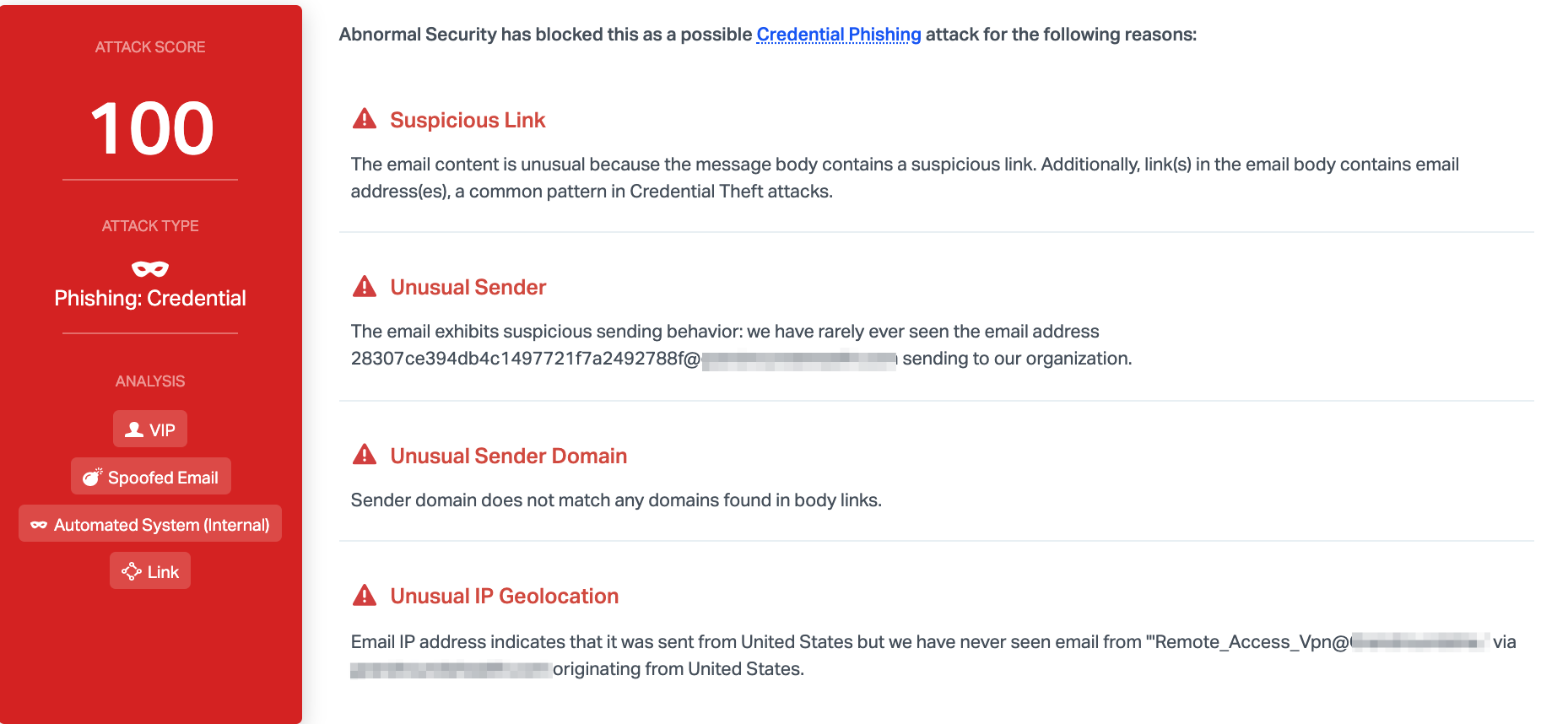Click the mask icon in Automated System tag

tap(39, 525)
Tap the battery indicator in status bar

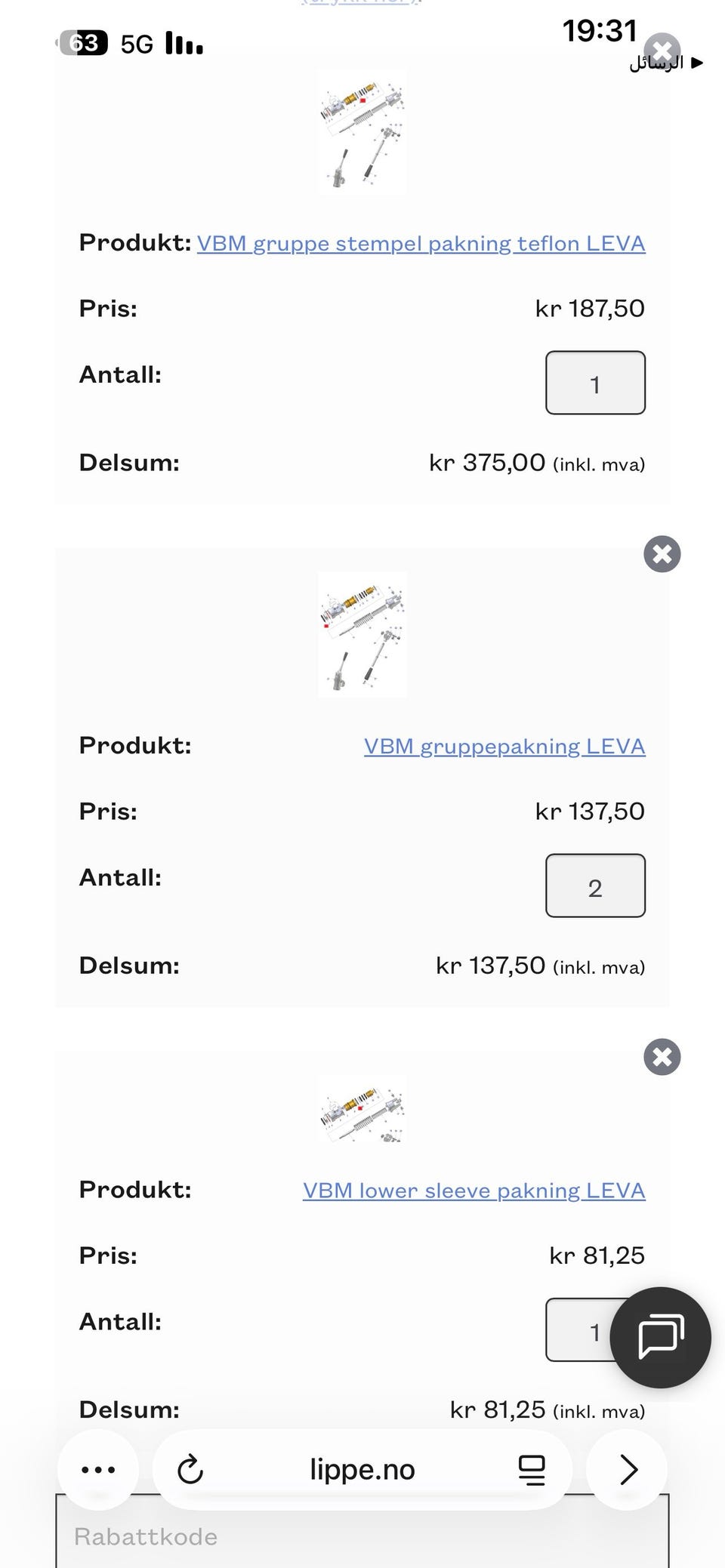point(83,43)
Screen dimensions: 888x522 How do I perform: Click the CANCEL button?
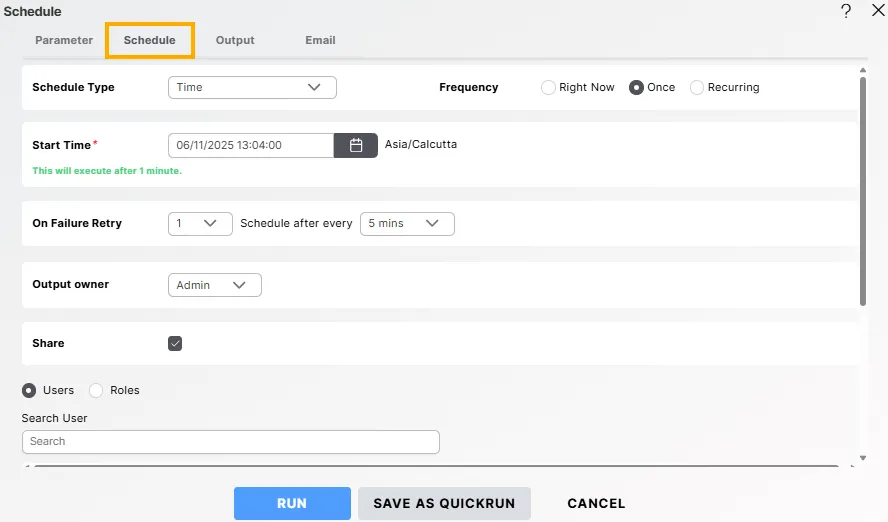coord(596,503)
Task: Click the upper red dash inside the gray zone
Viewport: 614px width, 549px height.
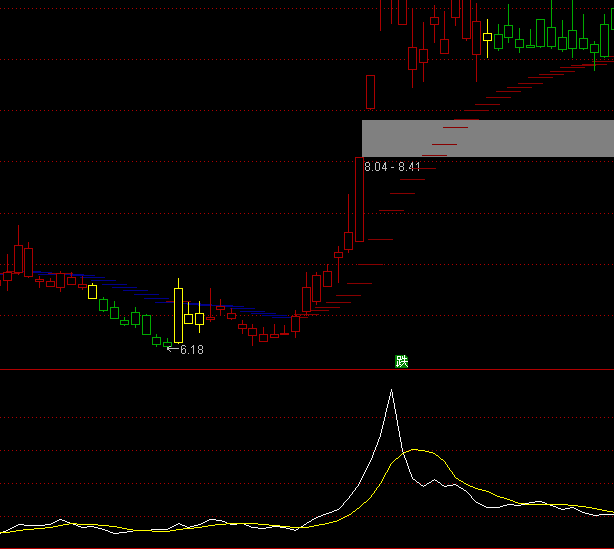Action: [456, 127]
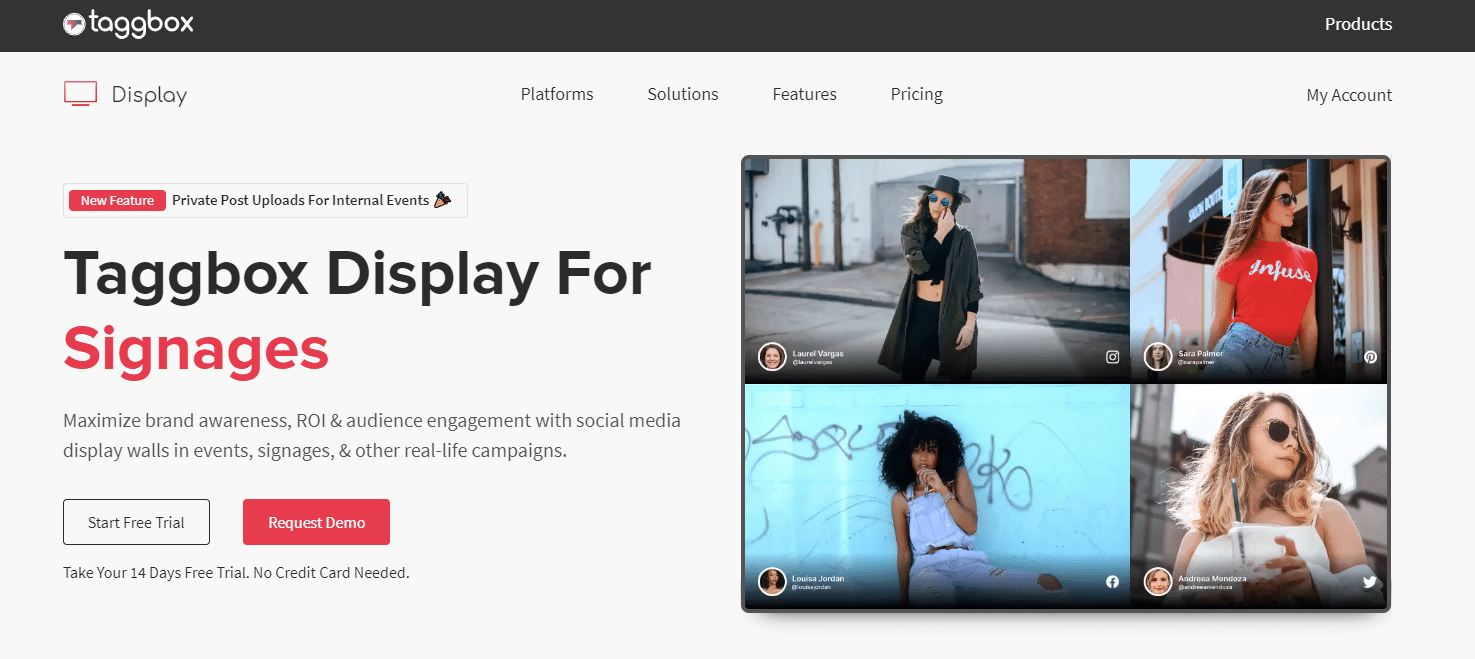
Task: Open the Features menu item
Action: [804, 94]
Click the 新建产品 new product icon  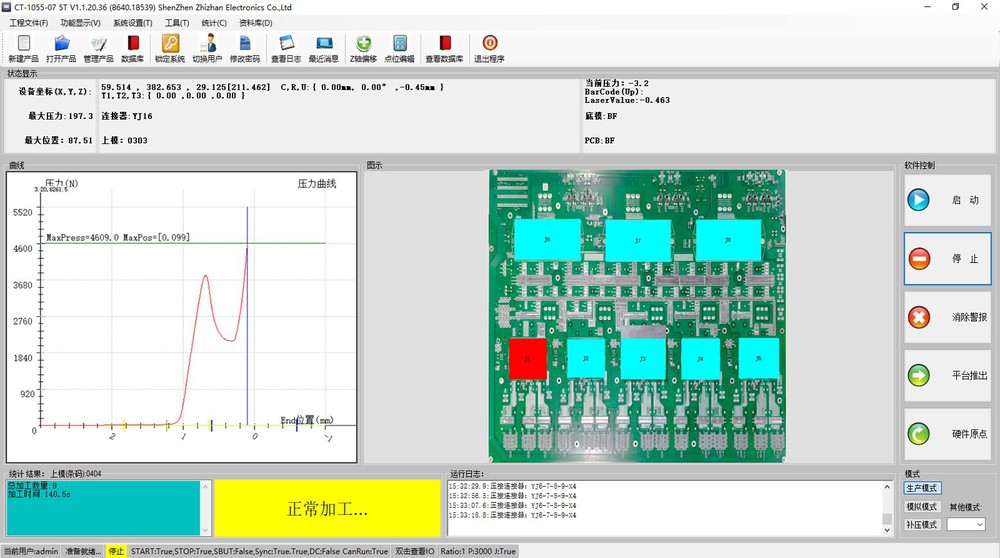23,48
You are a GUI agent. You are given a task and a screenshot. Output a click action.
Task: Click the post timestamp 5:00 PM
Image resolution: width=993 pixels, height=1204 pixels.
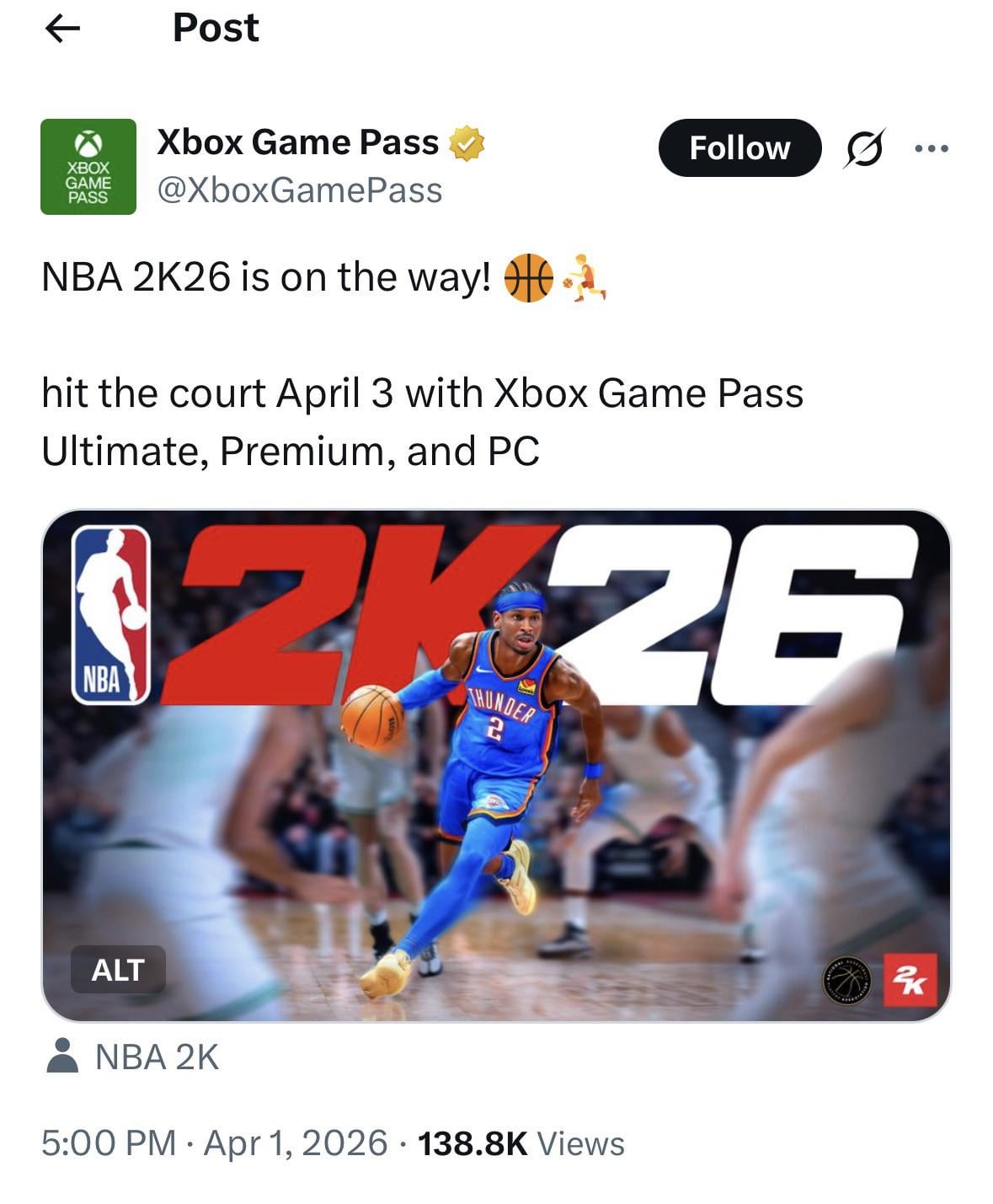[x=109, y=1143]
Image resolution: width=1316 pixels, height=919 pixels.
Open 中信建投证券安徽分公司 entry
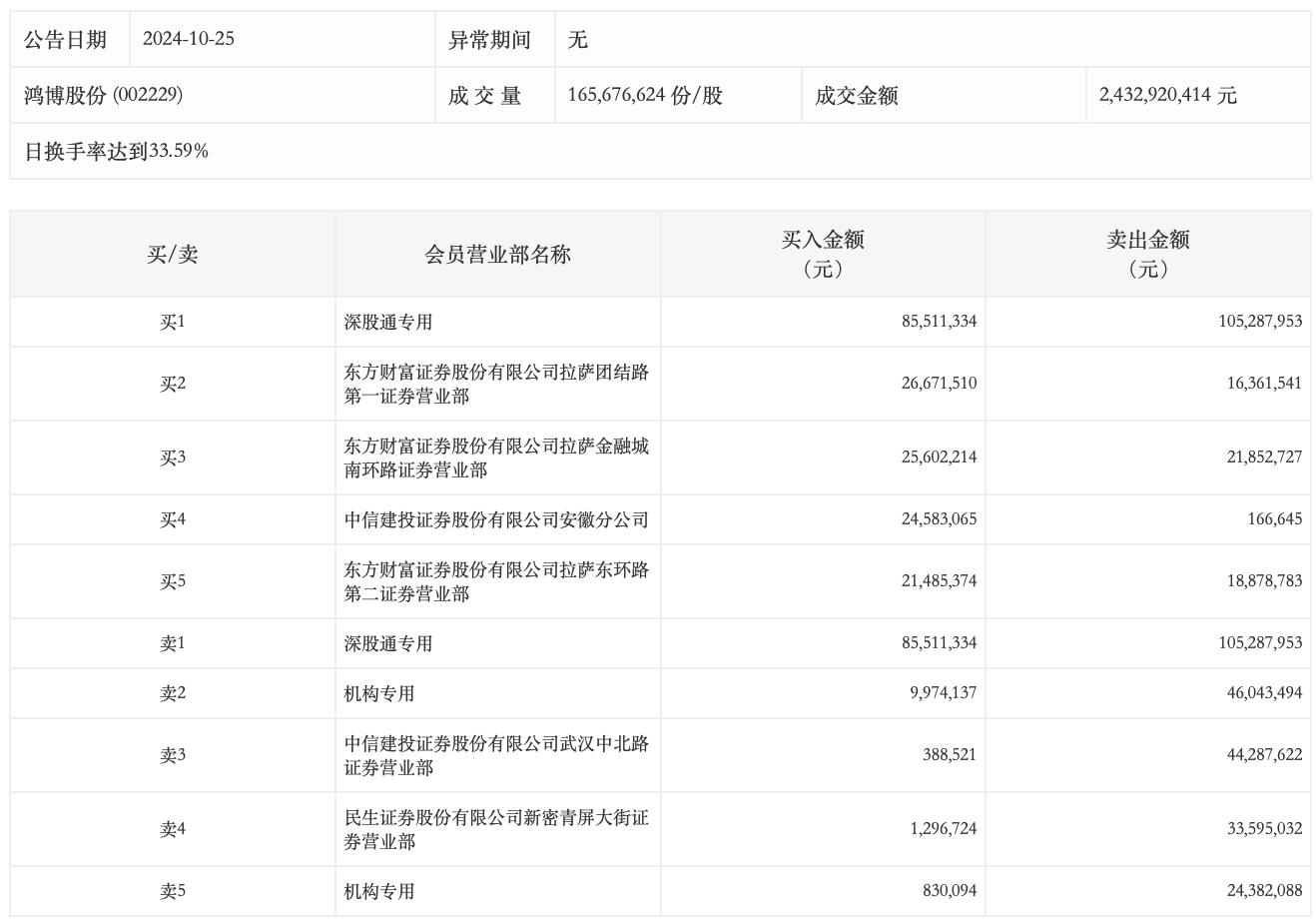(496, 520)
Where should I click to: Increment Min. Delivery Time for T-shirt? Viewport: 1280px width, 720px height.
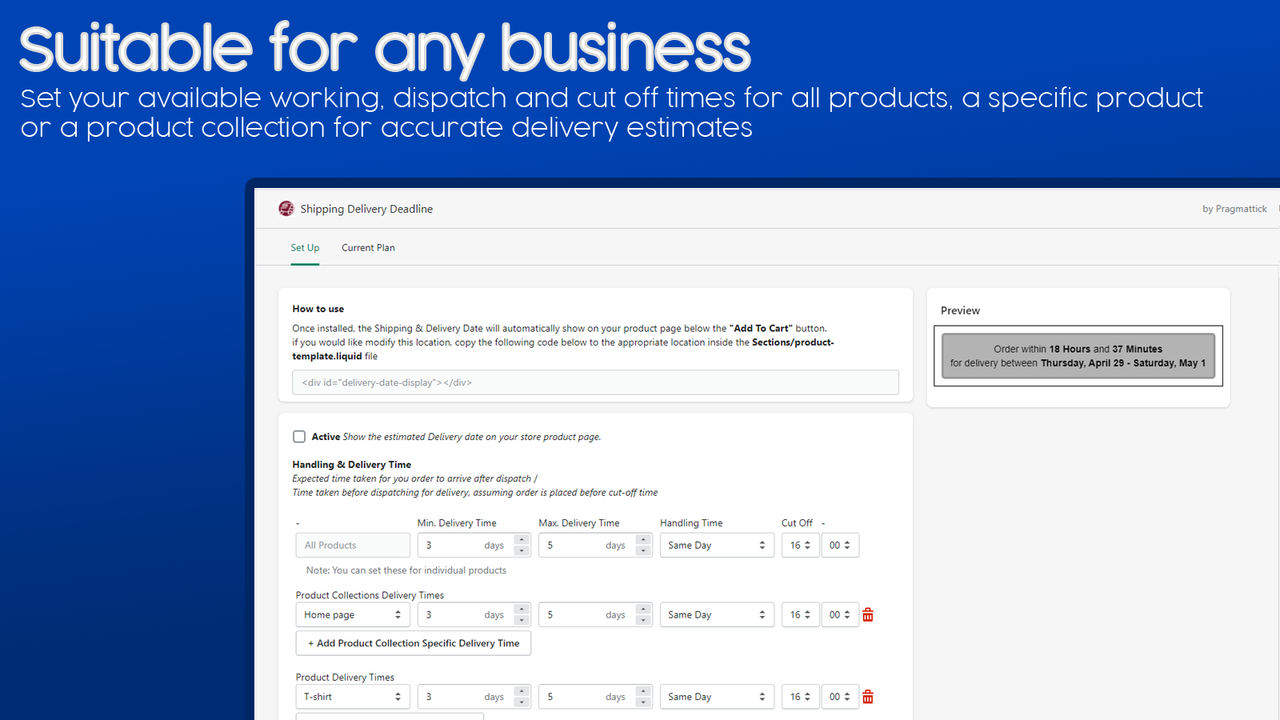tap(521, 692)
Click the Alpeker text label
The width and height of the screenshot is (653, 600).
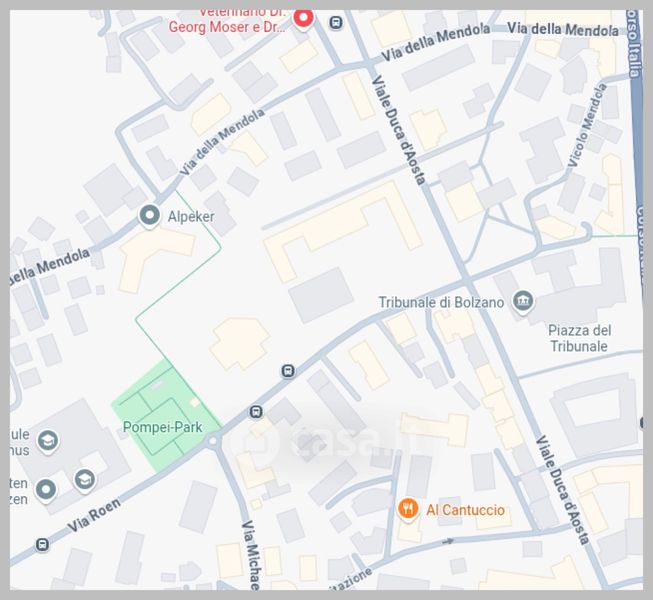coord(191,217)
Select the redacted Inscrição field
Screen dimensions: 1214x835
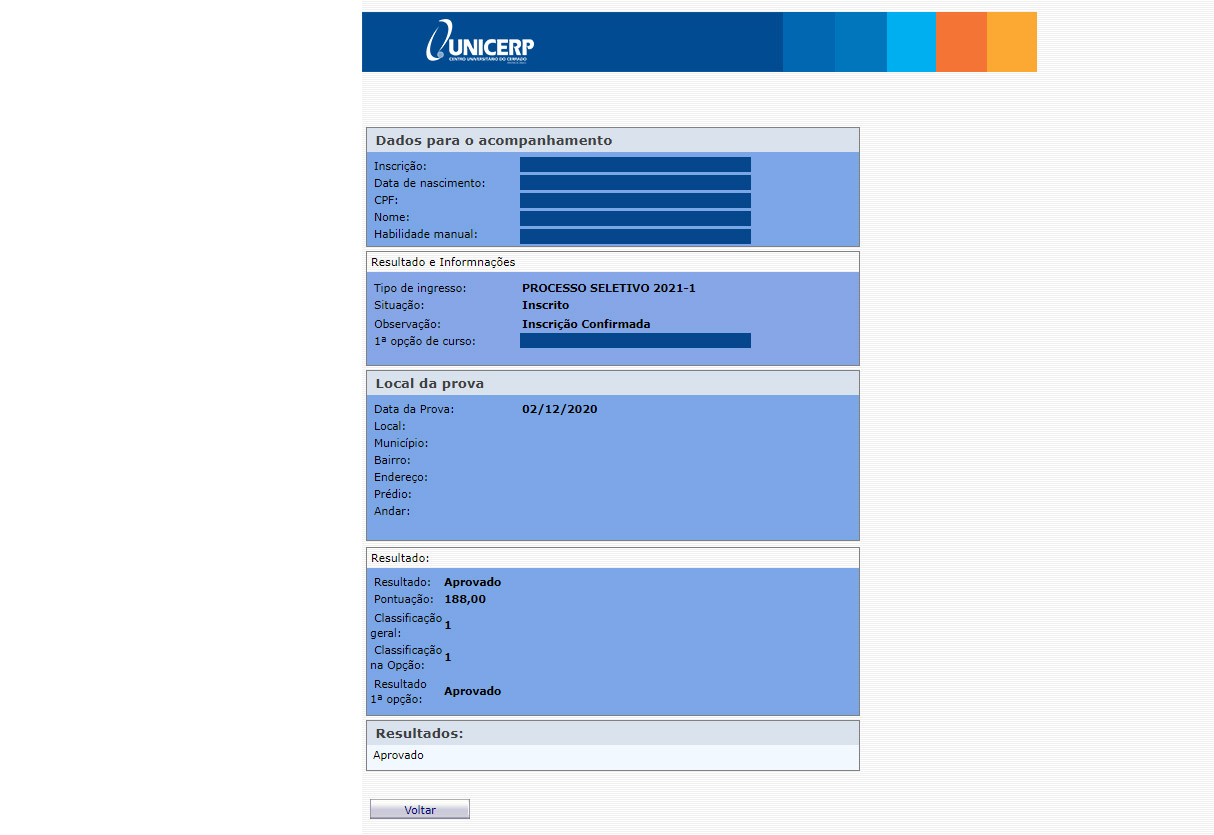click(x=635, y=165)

> _What is needed_
Retype exactly the lines above, starting at the line containing "Task: Click the post timestamp 5:00 PM" and ending with the last line, both included; leave out the pictures.

> _Finished exercise_
Task: Click the post timestamp 5:00 PM
Image resolution: width=993 pixels, height=1204 pixels.
[x=109, y=1143]
Image resolution: width=1316 pixels, height=919 pixels.
Open 中信建投证券安徽分公司 entry
(496, 520)
Where should I click to: Increment Min. Delivery Time for T-shirt? Viewport: 1280px width, 720px height.
tap(521, 692)
Click the Alpeker text label
The width and height of the screenshot is (653, 600).
coord(191,217)
Select the redacted Inscrição field
Screen dimensions: 1214x835
click(x=635, y=165)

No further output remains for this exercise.